The 2019 Finance Bill (now referred to as “the Bill”) which was presented to the Legislature by President Muhammadu Buhari along with the 2019 Budget seeks to introduce several amendments to various tax laws such as Companies Income Tax Act (CIT Act), Personal Income Tax Act (PIT Act), Value Added Tax Act (VAT Act), Capital Gains Tax Act (CGT Act), Stamp Duties Act (SDA) and Customs and Excise Duties Act (C&ED Act).
The Bill intends to actualize the following objectives:
- Promoting fiscal equity by mitigating instances of regressive taxation;
- Reforming domestic tax laws to align with global best practices;
- Introducing tax incentives for investments in Real Estate and Capital Markets;
- Supporting small businesses in line with the ongoing Ease of Doing Business Reforms and
- Raising revenues for Government, by various fiscal measures including a proposed increase in the rate of VAT from 5% to 7.5%.
We will endeavour to critically look at the provisions of the said Bill with the aim to understand how it may affect local and foreign companies, and to discover if the Bill will achieve its strategic objectives.
The primary consideration of the Bill was on the workings of CIT Act amending, inserting and deleting/repealing several of the provisions of CIT Act.1
The Bill, under Section 2 amends Section 10 of CIT Act by adding a subsection (2) which makes it mandatory for all Banks to request for TIN of any company intending to operate a bank account or for continued operation of the bank account.2 Although, this has been the practice but giving it a statutory backing makes it possible to expand the Tax net in Nigeria so far as active corporate entities are concerned.
Similarly, Banks are now mandated to get individuals TIN in opening an account or continuing operation of one.
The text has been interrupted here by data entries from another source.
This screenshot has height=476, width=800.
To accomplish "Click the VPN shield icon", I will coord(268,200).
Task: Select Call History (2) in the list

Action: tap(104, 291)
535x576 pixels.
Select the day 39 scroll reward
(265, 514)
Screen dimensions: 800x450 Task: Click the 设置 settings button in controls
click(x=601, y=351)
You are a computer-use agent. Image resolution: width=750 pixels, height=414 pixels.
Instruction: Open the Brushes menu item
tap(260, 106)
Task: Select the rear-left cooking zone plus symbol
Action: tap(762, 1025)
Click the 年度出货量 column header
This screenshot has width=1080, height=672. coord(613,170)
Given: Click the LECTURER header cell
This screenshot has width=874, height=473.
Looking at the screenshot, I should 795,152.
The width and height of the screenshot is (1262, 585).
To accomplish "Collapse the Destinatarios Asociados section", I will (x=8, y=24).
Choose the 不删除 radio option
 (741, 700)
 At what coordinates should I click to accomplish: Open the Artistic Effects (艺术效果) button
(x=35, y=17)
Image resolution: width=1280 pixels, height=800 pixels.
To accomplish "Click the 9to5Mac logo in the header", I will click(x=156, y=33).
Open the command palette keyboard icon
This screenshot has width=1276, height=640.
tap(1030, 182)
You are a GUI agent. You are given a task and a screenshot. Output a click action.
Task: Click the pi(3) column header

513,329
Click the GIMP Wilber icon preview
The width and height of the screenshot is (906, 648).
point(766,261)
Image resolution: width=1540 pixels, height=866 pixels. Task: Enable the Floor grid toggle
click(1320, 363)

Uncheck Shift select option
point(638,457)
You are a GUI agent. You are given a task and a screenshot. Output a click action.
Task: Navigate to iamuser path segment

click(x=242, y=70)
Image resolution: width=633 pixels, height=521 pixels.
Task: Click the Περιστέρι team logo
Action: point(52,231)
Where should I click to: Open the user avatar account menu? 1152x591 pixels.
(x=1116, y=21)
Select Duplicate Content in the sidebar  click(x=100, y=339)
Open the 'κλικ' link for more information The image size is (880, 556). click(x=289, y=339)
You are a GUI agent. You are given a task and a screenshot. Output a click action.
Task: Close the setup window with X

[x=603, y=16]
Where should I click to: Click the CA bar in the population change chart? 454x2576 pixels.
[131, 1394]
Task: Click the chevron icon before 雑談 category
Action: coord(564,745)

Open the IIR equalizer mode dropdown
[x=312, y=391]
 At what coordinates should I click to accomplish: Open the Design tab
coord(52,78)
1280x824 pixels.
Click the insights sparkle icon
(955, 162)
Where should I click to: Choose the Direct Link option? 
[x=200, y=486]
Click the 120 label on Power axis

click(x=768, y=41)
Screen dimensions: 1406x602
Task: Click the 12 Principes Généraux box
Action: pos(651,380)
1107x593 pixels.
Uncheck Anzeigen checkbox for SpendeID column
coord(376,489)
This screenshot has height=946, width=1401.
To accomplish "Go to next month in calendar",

This basically widens the tax net of the federal government.
Furthermore, the Bill tends to expand tax revenue sources by bringing to the fore digital services rendered by companies other than Nigerian company and create nexus for taxation of services rendered offshore by non-resident services4 thus:
“The profits of a company other than a Nigeria company from any trade or business shall be deemed to be derived from Nigeria or otherwise be taxable in Nigeria:
(c) if it transmits, emits or receives signals, sounds, messages, images or data of any kind by cable, radio, electromagnetic systems or any other electronic or wireless apparatus to Nigeria in respect of any activity, including electronic commerce, application store, high frequency trading, electronic data storage, online adverts, participative network platform, online payments and so on, to the extent that the company has significant economic presence in Nigeria and profit can be attributable to such activity.